Numerical simulations

Simulator and optimizer code was implemented in C, Java and Perl and is available on the Reinitz Lab website (http://flyex.ams.sunysb.edu/lab/gaps.html). Ordinary differential equations were solved numerically by using a Bulirsch–Stoer adaptive step size method25. Integration was done to 0.1% accuracy, and the stability of solutions was confirmed.

Optimization

The sum of squared differences between model and data was minimized using parallel Lam simulated annealing (PLSA)10,26. Search spaces were defined by explicit limits as well as a penalty function10. Each optimization run was done in parallel on ten 2.4-GHz Pentium P4 Xeon processors and took between 8 and 160 h per gene circuit.

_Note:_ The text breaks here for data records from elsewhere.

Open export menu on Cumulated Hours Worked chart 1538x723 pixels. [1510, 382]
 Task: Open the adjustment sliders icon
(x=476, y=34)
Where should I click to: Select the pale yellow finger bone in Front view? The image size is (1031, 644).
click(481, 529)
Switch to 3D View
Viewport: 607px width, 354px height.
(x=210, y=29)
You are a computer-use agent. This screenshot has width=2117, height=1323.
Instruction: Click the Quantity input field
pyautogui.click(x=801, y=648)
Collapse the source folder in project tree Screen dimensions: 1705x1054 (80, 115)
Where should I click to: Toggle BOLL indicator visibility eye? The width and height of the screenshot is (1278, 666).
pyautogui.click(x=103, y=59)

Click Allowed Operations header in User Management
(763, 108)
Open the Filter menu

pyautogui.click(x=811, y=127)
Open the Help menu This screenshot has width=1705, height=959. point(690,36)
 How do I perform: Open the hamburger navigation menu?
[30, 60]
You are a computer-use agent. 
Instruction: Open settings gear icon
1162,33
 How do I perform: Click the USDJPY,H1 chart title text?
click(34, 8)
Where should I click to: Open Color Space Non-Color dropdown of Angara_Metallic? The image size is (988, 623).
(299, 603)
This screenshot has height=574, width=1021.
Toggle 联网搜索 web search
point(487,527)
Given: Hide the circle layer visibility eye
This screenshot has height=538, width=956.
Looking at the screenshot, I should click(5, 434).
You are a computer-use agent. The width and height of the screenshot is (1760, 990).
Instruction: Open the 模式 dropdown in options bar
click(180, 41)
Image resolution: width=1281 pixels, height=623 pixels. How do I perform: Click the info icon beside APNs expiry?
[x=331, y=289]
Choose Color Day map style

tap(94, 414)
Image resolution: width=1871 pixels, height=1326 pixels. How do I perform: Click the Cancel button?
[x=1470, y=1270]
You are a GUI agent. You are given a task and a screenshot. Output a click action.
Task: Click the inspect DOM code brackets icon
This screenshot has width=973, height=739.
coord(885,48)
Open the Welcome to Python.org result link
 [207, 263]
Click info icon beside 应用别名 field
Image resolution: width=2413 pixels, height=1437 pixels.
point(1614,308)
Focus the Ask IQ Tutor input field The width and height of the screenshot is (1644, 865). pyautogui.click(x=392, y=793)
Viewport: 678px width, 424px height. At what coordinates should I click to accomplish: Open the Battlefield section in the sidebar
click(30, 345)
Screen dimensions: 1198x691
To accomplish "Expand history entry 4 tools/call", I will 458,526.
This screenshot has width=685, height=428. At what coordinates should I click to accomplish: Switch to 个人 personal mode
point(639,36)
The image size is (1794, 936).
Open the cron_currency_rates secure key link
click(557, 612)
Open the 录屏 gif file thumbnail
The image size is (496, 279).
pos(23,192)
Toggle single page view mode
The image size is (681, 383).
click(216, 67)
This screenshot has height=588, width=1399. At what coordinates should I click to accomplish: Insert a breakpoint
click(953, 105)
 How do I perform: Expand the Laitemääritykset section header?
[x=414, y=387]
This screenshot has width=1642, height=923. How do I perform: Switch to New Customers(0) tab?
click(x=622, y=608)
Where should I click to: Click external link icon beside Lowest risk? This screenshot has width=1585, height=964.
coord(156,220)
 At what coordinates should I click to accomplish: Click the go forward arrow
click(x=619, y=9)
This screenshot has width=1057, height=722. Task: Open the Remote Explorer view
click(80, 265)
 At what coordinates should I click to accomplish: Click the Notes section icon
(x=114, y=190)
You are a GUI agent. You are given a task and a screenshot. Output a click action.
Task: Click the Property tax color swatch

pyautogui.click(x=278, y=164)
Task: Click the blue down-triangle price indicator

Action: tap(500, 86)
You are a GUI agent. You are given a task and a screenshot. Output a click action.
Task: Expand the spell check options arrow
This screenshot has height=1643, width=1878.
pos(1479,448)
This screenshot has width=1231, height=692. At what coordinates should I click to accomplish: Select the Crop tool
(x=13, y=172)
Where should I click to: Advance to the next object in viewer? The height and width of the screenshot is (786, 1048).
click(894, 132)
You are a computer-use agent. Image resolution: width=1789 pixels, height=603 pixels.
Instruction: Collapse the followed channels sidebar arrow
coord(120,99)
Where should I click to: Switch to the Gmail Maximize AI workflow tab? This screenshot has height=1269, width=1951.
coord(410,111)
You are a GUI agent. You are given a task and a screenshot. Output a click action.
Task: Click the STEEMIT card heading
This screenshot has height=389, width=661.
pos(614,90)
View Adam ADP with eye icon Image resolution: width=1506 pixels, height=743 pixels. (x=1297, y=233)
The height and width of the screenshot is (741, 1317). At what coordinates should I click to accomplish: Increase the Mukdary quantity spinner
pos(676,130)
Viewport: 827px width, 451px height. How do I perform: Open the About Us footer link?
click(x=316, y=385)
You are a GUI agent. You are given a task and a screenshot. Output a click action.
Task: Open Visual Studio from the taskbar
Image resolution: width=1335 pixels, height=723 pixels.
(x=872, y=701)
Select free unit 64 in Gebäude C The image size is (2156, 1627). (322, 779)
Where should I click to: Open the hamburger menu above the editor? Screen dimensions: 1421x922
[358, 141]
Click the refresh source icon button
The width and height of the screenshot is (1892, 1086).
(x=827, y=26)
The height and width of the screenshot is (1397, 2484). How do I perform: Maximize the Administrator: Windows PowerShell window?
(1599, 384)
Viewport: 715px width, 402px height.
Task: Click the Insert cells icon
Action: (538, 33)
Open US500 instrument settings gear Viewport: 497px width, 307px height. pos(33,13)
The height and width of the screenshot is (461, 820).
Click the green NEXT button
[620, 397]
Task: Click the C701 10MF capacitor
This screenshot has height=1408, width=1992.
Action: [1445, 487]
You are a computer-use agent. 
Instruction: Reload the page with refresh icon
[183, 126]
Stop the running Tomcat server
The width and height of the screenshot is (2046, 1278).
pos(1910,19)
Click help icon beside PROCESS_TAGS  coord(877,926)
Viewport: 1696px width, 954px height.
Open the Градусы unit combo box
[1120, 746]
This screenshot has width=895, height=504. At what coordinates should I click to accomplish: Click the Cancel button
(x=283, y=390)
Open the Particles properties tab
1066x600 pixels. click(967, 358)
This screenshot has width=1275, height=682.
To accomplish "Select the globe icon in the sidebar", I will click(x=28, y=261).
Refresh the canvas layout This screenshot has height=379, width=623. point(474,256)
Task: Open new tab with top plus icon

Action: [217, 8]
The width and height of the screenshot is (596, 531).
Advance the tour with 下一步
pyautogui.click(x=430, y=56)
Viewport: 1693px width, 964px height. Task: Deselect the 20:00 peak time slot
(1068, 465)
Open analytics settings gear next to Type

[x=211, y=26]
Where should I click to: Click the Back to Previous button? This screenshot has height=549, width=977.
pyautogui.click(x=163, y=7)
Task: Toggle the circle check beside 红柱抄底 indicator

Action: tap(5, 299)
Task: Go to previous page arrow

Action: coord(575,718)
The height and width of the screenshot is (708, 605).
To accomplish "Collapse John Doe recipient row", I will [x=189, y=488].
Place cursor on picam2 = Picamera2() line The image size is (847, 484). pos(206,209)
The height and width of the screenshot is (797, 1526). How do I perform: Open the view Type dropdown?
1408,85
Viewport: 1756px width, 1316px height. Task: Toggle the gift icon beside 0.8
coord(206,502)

Gene circuit selection and analysis

Because PLSA is a stochastic method, the quality of the resulting gene circuits can vary. Best solutions were selected as described elsewhere16. The selection process yielded 10 circuits (out of 40), which were used in the present analysis (see Supplementary Information). These circuits show strong constraints toward a specific gap gene network topology16. All data shown here are based on one particular gap gene circuit that shows no visible patterning defects and corresponds exactly to the network topology observed in most selected circuits.